**** Provided material ****

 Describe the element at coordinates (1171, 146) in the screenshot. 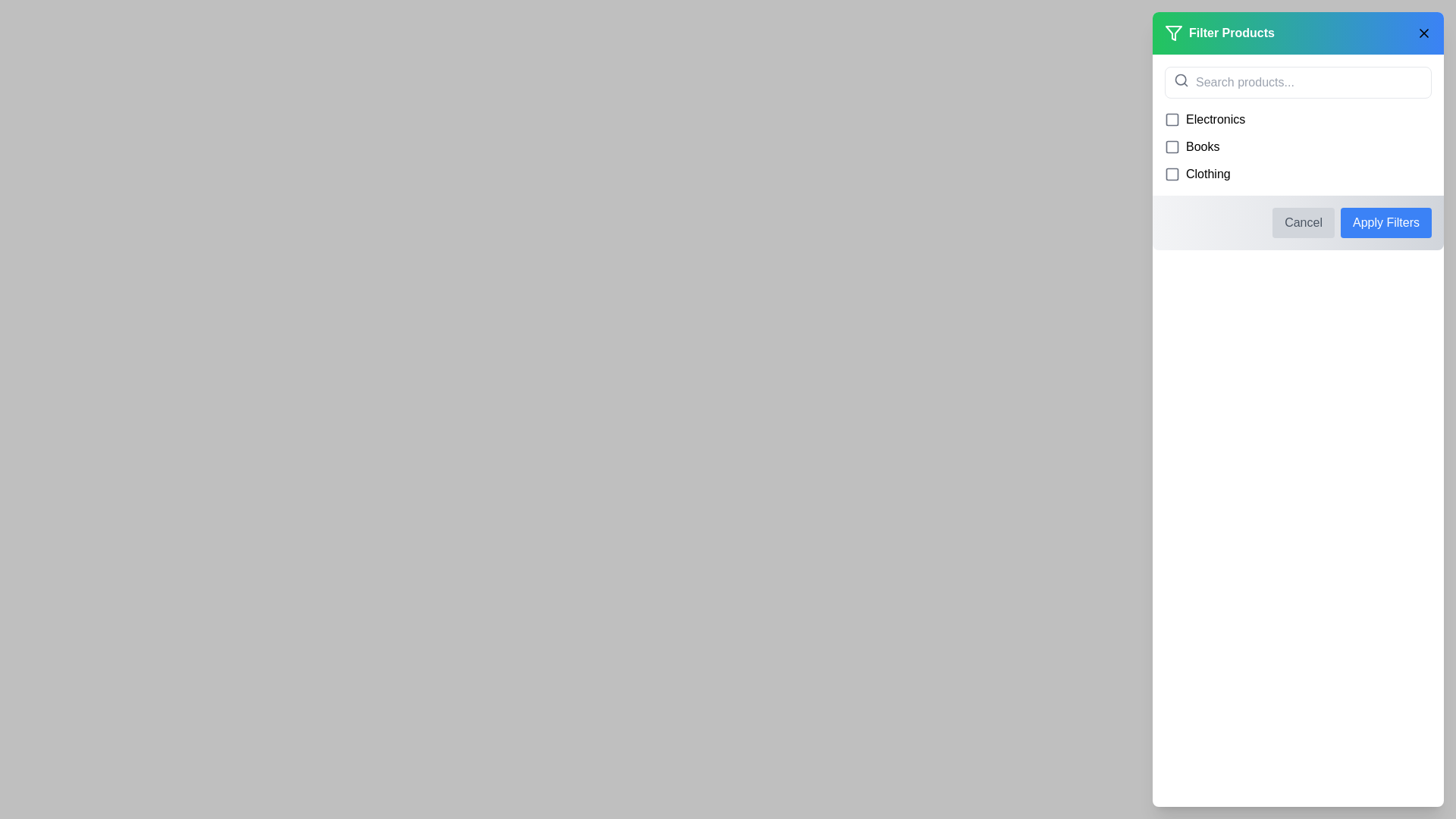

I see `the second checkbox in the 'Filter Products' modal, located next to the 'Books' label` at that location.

****
**** Provided material ****

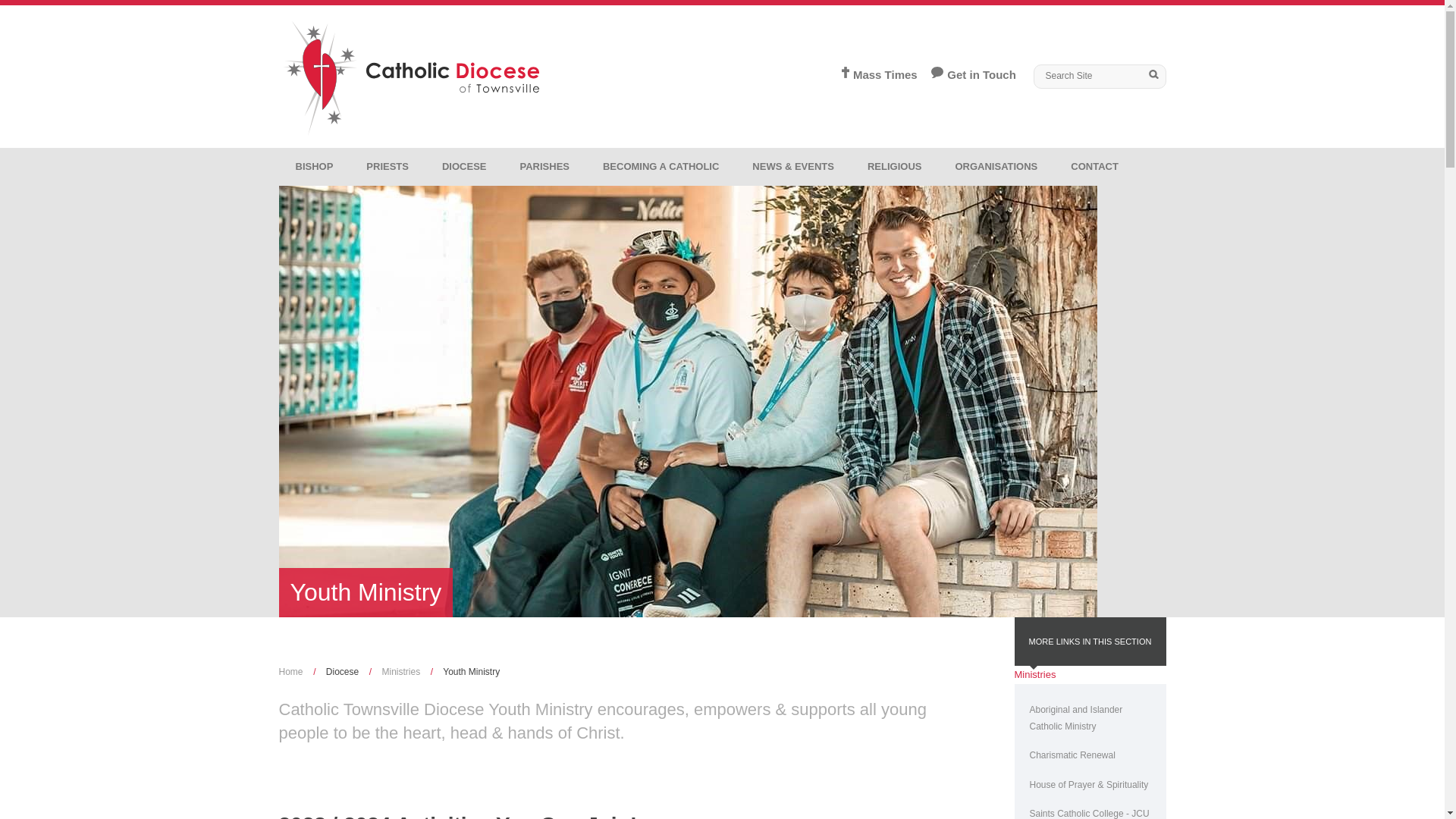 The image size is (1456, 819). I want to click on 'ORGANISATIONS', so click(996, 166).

****
**** Provided material ****

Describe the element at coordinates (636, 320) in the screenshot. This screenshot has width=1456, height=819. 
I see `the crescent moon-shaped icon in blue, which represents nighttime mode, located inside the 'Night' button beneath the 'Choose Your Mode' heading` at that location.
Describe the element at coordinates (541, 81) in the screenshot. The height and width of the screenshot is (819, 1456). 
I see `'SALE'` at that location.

****

Aim:
Give again the data starting with the line that contains "Describe the element at coordinates (1171, 146)" and going on through the line that contains "second checkbox in", replacing "screenshot" with "image" and leaving everything else unchanged. Omit the pictures from your answer.

Result of this task:
 Describe the element at coordinates (1171, 146) in the image. 

I see `the second checkbox in the 'Filter Products' modal, located next to the 'Books' label` at that location.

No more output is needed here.